→ **Work order**
Your response should contain every record below, copied exactly.
[Entries provided]
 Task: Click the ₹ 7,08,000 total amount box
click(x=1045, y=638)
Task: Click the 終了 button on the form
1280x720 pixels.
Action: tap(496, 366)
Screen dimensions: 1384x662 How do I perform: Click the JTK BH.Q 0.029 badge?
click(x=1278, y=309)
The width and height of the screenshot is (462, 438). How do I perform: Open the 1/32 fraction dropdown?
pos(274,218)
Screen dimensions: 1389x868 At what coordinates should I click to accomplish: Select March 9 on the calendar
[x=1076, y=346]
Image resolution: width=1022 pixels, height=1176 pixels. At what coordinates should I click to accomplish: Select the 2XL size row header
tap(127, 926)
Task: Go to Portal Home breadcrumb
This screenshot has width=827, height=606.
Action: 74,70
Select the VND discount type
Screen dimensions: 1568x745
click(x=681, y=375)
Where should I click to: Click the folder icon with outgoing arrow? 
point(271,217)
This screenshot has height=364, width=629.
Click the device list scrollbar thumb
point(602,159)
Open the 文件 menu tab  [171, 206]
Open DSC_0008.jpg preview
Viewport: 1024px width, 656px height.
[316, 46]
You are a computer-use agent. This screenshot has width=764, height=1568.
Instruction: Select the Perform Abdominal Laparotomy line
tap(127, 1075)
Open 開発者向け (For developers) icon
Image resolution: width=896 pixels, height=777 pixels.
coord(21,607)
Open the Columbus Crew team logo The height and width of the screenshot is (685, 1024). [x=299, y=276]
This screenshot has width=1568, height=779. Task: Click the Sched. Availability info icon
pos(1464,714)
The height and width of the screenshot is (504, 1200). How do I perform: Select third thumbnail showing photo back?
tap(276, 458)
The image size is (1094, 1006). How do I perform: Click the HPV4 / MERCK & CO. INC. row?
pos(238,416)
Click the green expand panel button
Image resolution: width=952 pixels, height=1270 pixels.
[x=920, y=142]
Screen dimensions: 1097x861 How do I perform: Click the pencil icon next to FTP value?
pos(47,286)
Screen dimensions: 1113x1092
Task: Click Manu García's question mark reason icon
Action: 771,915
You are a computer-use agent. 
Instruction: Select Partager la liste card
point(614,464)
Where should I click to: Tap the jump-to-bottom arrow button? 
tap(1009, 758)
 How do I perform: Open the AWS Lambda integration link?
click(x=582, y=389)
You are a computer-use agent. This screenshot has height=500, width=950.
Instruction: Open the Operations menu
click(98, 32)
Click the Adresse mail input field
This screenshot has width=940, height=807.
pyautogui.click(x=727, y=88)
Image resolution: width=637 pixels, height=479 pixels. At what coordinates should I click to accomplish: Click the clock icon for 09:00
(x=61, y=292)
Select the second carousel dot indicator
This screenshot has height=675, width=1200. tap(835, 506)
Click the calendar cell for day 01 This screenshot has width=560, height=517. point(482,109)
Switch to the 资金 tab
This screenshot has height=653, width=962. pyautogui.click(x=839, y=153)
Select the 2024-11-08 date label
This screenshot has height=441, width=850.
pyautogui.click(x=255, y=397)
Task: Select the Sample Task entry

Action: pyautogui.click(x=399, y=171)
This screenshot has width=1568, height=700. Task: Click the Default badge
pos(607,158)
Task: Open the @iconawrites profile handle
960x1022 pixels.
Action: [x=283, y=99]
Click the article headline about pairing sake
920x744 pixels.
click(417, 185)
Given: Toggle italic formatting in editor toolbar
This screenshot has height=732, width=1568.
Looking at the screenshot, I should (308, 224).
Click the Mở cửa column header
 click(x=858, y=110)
[/Entries provided]
→ **Response**
 Task: Click the ₹ 7,08,000 total amount box
click(x=1045, y=638)
Task: Click the 終了 button on the form
1280x720 pixels.
Action: tap(496, 366)
Screen dimensions: 1384x662 How do I perform: Click the JTK BH.Q 0.029 badge?
click(x=1278, y=309)
The width and height of the screenshot is (462, 438). How do I perform: Open the 1/32 fraction dropdown?
pos(274,218)
Screen dimensions: 1389x868 At what coordinates should I click to accomplish: Select March 9 on the calendar
[x=1076, y=346]
Image resolution: width=1022 pixels, height=1176 pixels. At what coordinates should I click to accomplish: Select the 2XL size row header
tap(127, 926)
Task: Go to Portal Home breadcrumb
This screenshot has width=827, height=606.
Action: 74,70
Select the VND discount type
Screen dimensions: 1568x745
click(x=681, y=375)
Where should I click to: Click the folder icon with outgoing arrow? 
point(271,217)
This screenshot has height=364, width=629.
Click the device list scrollbar thumb
point(602,159)
Open the 文件 menu tab  [171, 206]
Open DSC_0008.jpg preview
Viewport: 1024px width, 656px height.
[316, 46]
You are a computer-use agent. This screenshot has width=764, height=1568.
Instruction: Select the Perform Abdominal Laparotomy line
tap(127, 1075)
Open 開発者向け (For developers) icon
Image resolution: width=896 pixels, height=777 pixels.
coord(21,607)
Open the Columbus Crew team logo The height and width of the screenshot is (685, 1024). [x=299, y=276]
This screenshot has width=1568, height=779. Task: Click the Sched. Availability info icon
pos(1464,714)
The height and width of the screenshot is (504, 1200). How do I perform: Select third thumbnail showing photo back?
tap(276, 458)
The image size is (1094, 1006). How do I perform: Click the HPV4 / MERCK & CO. INC. row?
pos(238,416)
Click the green expand panel button
Image resolution: width=952 pixels, height=1270 pixels.
[x=920, y=142]
Screen dimensions: 1097x861 How do I perform: Click the pencil icon next to FTP value?
pos(47,286)
Screen dimensions: 1113x1092
Task: Click Manu García's question mark reason icon
Action: 771,915
You are a computer-use agent. 
Instruction: Select Partager la liste card
point(614,464)
Where should I click to: Tap the jump-to-bottom arrow button? 
tap(1009, 758)
 How do I perform: Open the AWS Lambda integration link?
click(x=582, y=389)
You are a computer-use agent. This screenshot has height=500, width=950.
Instruction: Open the Operations menu
click(98, 32)
Click the Adresse mail input field
This screenshot has width=940, height=807.
pyautogui.click(x=727, y=88)
Image resolution: width=637 pixels, height=479 pixels. At what coordinates should I click to accomplish: Click the clock icon for 09:00
(x=61, y=292)
Select the second carousel dot indicator
This screenshot has height=675, width=1200. tap(835, 506)
Click the calendar cell for day 01 This screenshot has width=560, height=517. point(482,109)
Switch to the 资金 tab
This screenshot has height=653, width=962. pyautogui.click(x=839, y=153)
Select the 2024-11-08 date label
This screenshot has height=441, width=850.
pyautogui.click(x=255, y=397)
Task: Select the Sample Task entry

Action: pyautogui.click(x=399, y=171)
This screenshot has width=1568, height=700. Task: Click the Default badge
pos(607,158)
Task: Open the @iconawrites profile handle
960x1022 pixels.
Action: [x=283, y=99]
Click the article headline about pairing sake
920x744 pixels.
click(417, 185)
Given: Toggle italic formatting in editor toolbar
This screenshot has height=732, width=1568.
Looking at the screenshot, I should (308, 224).
Click the Mở cửa column header
 click(x=858, y=110)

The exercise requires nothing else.